6 towered airports? Using pi X r2, that's 82.896 square miles of controlled airspace...surface to 2,500' AGL.

Yeah, I think there's room.
 
No, I don't see a problem. And having flown at both towered and non-towered airports, I resent the implication that we student pilots, or any other pilot for that matter, are too stupid to fly without the guidance of someone sitting in a tower.

Yeah, that.

Out west, there's not that many towered airports to begin with. For example, in Colorado there are 73 airports but only 10 or 12 with towers.
 
In the government's own annual reports on the contract tower program they use the mantra of enhanced safety on almost every page as a raison d-etre of the program. Extensive cost-benefit analyses are conducted for each tower before they are opened. The administration's decree that any of the towers be closed without lifting a single finger to determine if the countless cost-benefit analyses used to open them in the first place should be used to close them is nothing short of Russian roulette with public safety if we are to believe any of the studies used to justify opening any of them. Should some of the towers be closed? Sure. Should some un-towered airports have new towers opened? You bet. But not by the fiat of an administration so consumed by its own hubris that it refuses to consider public safety in any dialogue, public or private, on the matter. The FAA's own auditors and the DOT Inspector General has determined again and again that the contract tower program saves taxpayer dollars and the lives of the public. It is unconscionable that the safety of the public should be held hostage by the administration to gain political advantage to advance its broader wealth redistribution agenda.
 
Alternatively, those studies were trumped up justifications for pork which, for a brief shining moment looked like it might be trimmed. But once again we see that no government expenditure ever shrinks for any reason.
In the government's own annual reports on the contract tower program they use the mantra of enhanced safety on almost every page as a raison d-etre of the program. Extensive cost-benefit analyses are conducted for each tower before they are opened. The administration's decree that any of the towers be closed without lifting a single finger to determine if the countless cost-benefit analyses used to open them in the first place should be used to close them is nothing short of Russian roulette with public safety if we are to believe any of the studies used to justify opening any of them. Should some of the towers be closed? Sure. Should some un-towered airports have new towers opened? You bet. But not by the fiat of an administration so consumed by its own hubris that it refuses to consider public safety in any dialogue, public or private, on the matter. The FAA's own auditors and the DOT Inspector General has determined again and again that the contract tower program saves taxpayer dollars and the lives of the public. It is unconscionable that the safety of the public should be held hostage by the administration to gain political advantage to advance its broader wealth redistribution agenda.
 
This thread seems to be a repeat of earlier threads on the subject. :rofl:
 
This thread seems to be a repeat of earlier threads on the subject. :rofl:

Yep,

I don't really like the list given to us by the sequester
I don't think that a blanket ban on closing towers is right either
I don't thing the sequester is the right reason to be closing he towers.
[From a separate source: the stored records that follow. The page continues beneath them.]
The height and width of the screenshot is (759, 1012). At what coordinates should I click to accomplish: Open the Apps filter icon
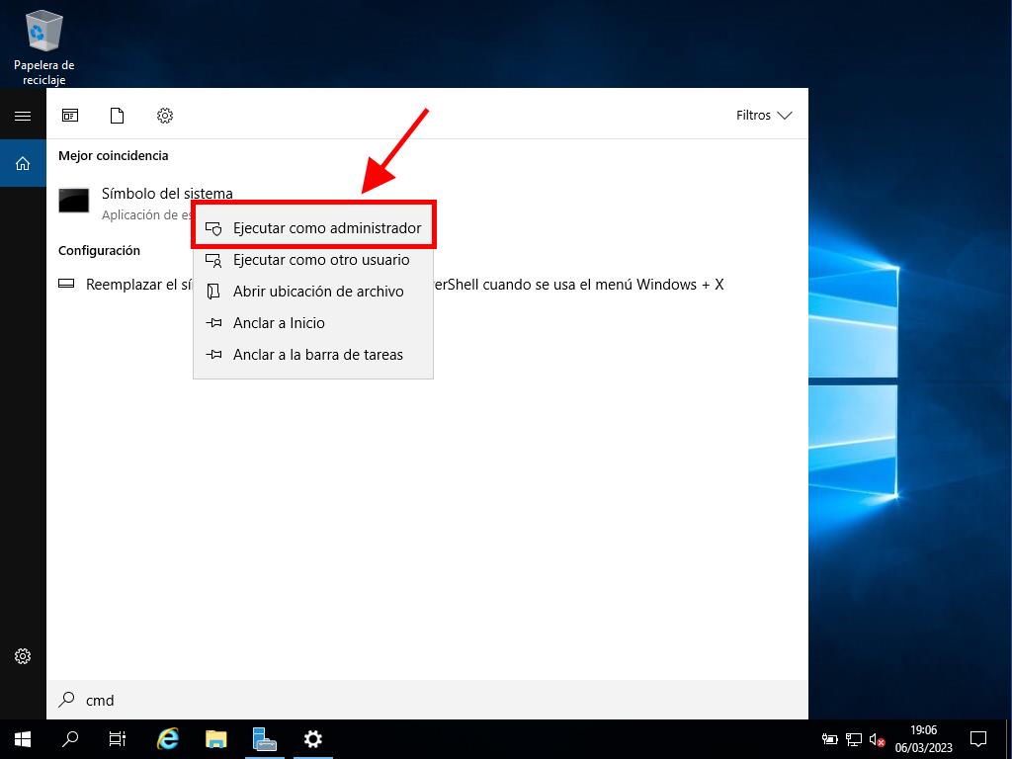pos(70,116)
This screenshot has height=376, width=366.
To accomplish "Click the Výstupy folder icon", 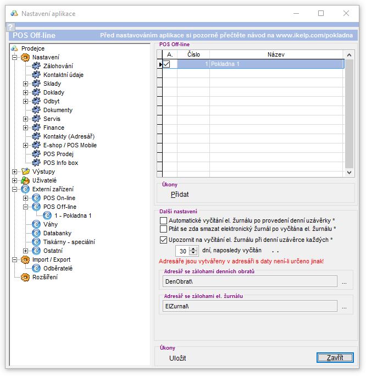I will (25, 172).
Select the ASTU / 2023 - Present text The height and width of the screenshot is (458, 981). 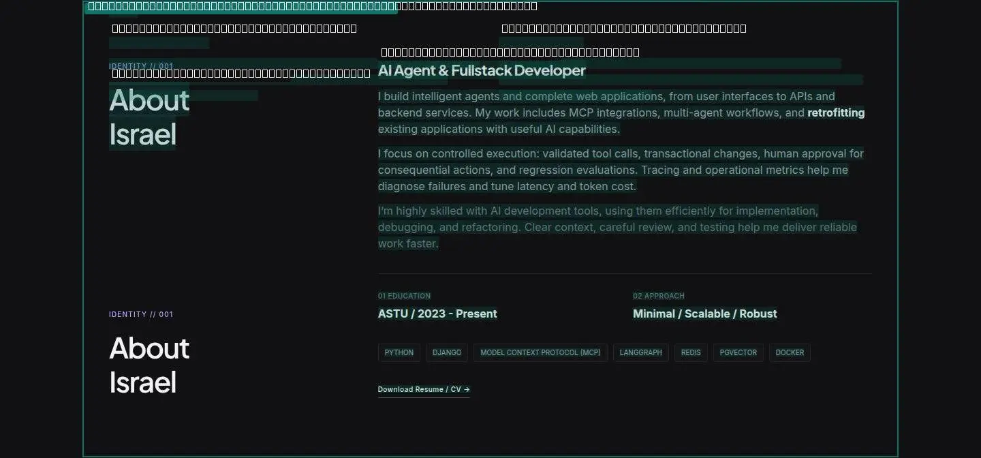point(437,314)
Many towered fields do not need a tower, many of the rest could stand to have the tower's hours reduced.

There may even be a few untowered fields that could honestly use one.

One size fits all really fits none
 
6 towered airports? Using pi X r2, that's 82.896 square miles of controlled airspace...surface to 2,500' AGL.

Yeah, I think there's room.

Your math right?

4NM x 4NM x 3.14159 x 6 = 301NM2

Still not a lot considering CT is about 4200NM2
 
The second link is more recent; but, as Palmpilot said, it only includes contract towers. The FAA-staffed towers on the first list won't close until next year, if ever.